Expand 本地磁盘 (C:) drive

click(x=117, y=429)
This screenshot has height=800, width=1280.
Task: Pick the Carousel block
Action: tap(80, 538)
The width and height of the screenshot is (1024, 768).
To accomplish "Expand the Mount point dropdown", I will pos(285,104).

* * *

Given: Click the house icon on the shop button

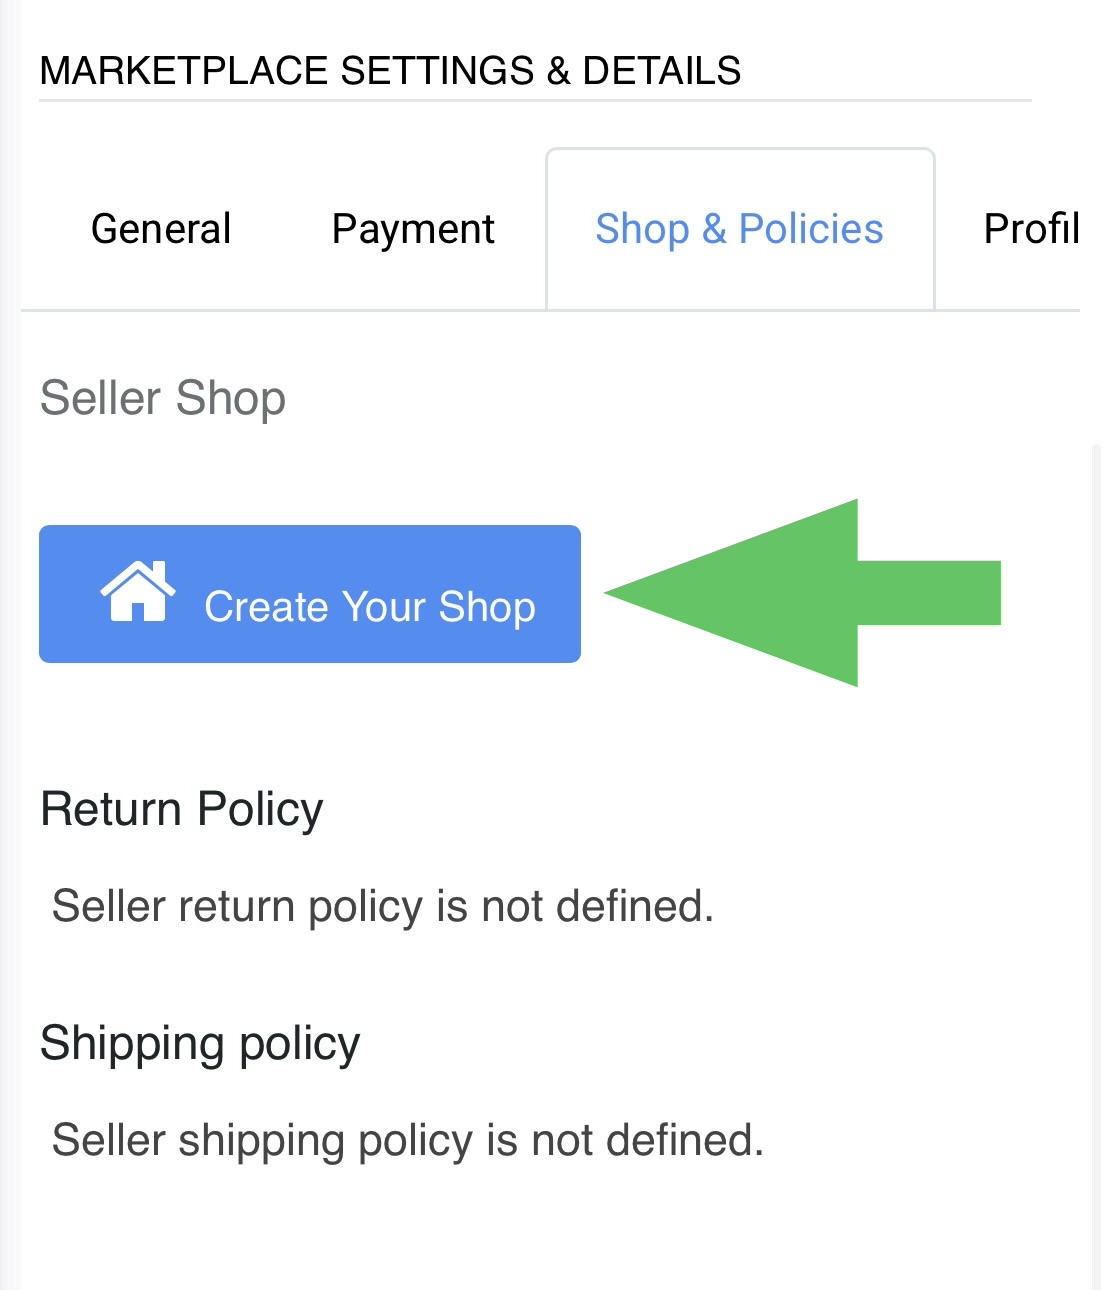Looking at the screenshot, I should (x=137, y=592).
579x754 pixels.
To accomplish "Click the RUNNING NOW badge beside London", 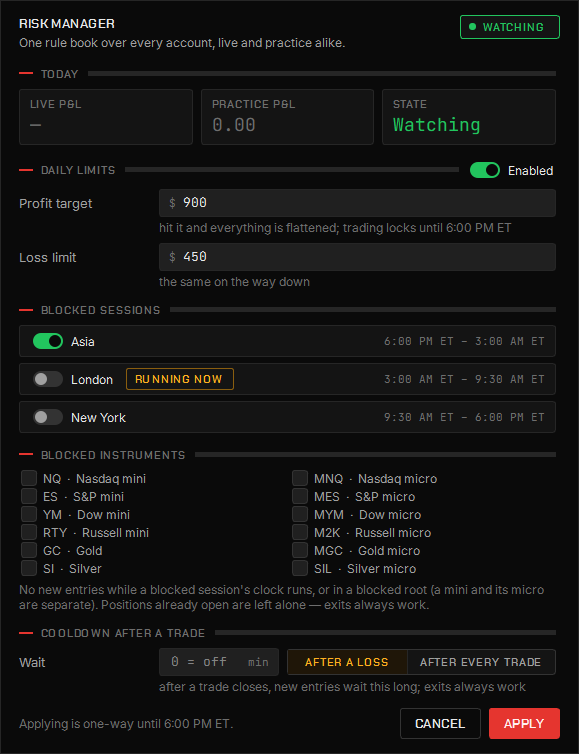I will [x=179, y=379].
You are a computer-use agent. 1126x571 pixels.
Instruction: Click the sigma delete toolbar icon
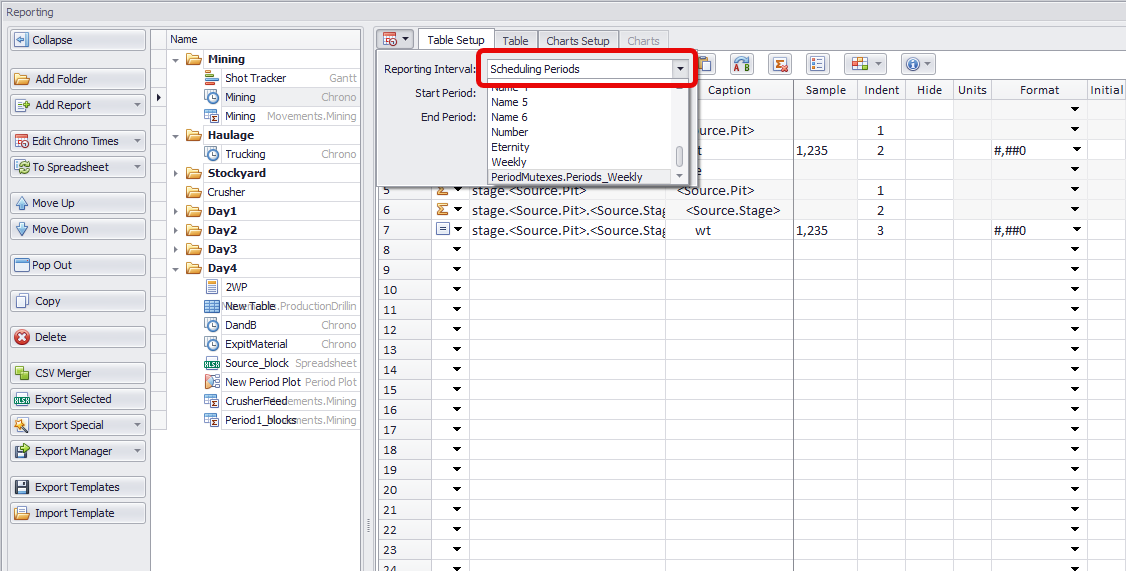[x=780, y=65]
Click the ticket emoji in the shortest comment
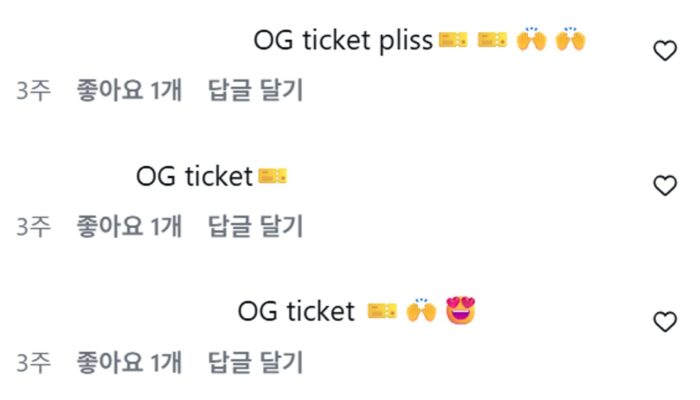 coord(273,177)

§ What to do
Lay out the lines as a Markdown table with the columns Row and Line, covering everything from the line containing "Expand 本地磁盘 (C:) drive" down to the line containing "I will pos(285,104).", and skip any blank lines.

§ Written answer
| Row | Line |
|---|---|
| 1 | Expand 本地磁盘 (C:) drive |
| 2 | click(x=117, y=429) |
| 3 | This screenshot has height=800, width=1280. |
| 4 | Task: Pick the Carousel block |
| 5 | Action: tap(80, 538) |
| 6 | The width and height of the screenshot is (1024, 768). |
| 7 | To accomplish "Expand the Mount point dropdown", I will pos(285,104). |